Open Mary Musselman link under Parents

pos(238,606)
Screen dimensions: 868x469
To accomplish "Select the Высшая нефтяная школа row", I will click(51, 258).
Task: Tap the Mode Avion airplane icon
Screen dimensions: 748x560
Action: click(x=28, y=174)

■ ■ ■

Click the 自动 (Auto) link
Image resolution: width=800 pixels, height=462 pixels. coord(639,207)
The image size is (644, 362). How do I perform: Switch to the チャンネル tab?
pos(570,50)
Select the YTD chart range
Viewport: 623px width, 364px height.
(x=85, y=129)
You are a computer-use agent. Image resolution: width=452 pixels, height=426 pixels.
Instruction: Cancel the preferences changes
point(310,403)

■ ■ ■

What the task asks: From the entries above, restate word for word the lines from the line containing "Click the 自动 (Auto) link" to the line containing "You are a computer-use", both ends included, and nothing more.

Solution to this task:
Click the 自动 (Auto) link
Image resolution: width=800 pixels, height=462 pixels. coord(639,207)
The image size is (644, 362). How do I perform: Switch to the チャンネル tab?
pos(570,50)
Select the YTD chart range
Viewport: 623px width, 364px height.
(x=85, y=129)
You are a computer-use agent. Image resolution: width=452 pixels, height=426 pixels.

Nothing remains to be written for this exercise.